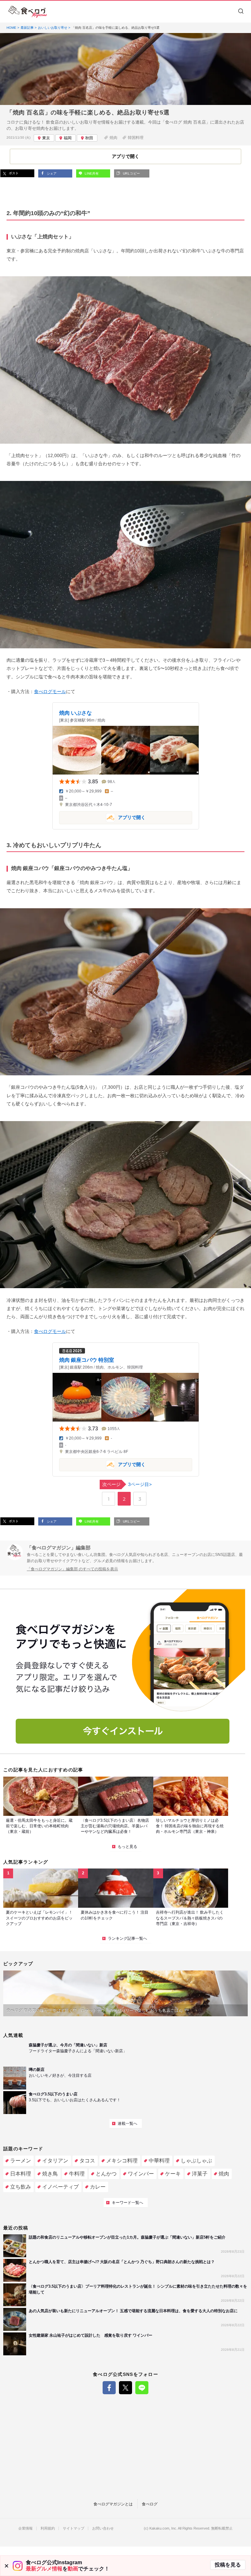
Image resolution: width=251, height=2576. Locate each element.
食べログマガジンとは (113, 2504)
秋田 (89, 138)
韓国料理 (135, 137)
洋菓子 (200, 2173)
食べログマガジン (27, 11)
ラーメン (20, 2160)
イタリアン (55, 2160)
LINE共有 (91, 173)
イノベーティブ (60, 2187)
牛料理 (77, 2173)
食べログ (150, 2504)
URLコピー (131, 173)
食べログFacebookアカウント (109, 2387)
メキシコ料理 (122, 2160)
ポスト (13, 173)
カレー (98, 2187)
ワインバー (141, 2173)
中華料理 (159, 2160)
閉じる (6, 2566)
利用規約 (48, 2528)
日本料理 (20, 2173)
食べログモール (50, 691)
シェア (51, 173)
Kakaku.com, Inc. (163, 2528)
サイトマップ (73, 2528)
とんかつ (106, 2173)
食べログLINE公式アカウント (141, 2387)
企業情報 (25, 2528)
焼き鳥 (50, 2173)
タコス (87, 2160)
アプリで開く (102, 817)
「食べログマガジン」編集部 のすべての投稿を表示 (72, 1569)
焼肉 (113, 137)
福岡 (68, 138)
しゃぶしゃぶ (196, 2160)
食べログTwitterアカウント (125, 2387)
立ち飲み (20, 2187)
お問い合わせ (103, 2528)
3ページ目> (127, 1484)
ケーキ (173, 2173)
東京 (46, 138)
---------------
■ **Your objective**
Apart from the pictures, every line of the material above is to be returned word for word.

■ **Your solution**
Image resolution: width=251, height=2576. Locate each element.
食べログマガジンとは (113, 2504)
秋田 (89, 138)
韓国料理 (135, 137)
洋菓子 (200, 2173)
食べログマガジン (27, 11)
ラーメン (20, 2160)
イタリアン (55, 2160)
LINE共有 (91, 173)
イノベーティブ (60, 2187)
牛料理 (77, 2173)
食べログ (150, 2504)
URLコピー (131, 173)
食べログFacebookアカウント (109, 2387)
メキシコ料理 (122, 2160)
ポスト (13, 173)
カレー (98, 2187)
ワインバー (141, 2173)
中華料理 (159, 2160)
閉じる (6, 2566)
利用規約 (48, 2528)
日本料理 (20, 2173)
食べログモール (50, 691)
シェア (51, 173)
Kakaku.com, Inc. (163, 2528)
サイトマップ (73, 2528)
とんかつ (106, 2173)
食べログLINE公式アカウント (141, 2387)
企業情報 (25, 2528)
焼き鳥 (50, 2173)
タコス (87, 2160)
アプリで開く (102, 817)
「食べログマガジン」編集部 のすべての投稿を表示 (72, 1569)
焼肉 (113, 137)
福岡 (68, 138)
しゃぶしゃぶ (196, 2160)
食べログTwitterアカウント (125, 2387)
立ち飲み (20, 2187)
お問い合わせ (103, 2528)
3ページ目> (127, 1484)
ケーキ (173, 2173)
東京 (46, 138)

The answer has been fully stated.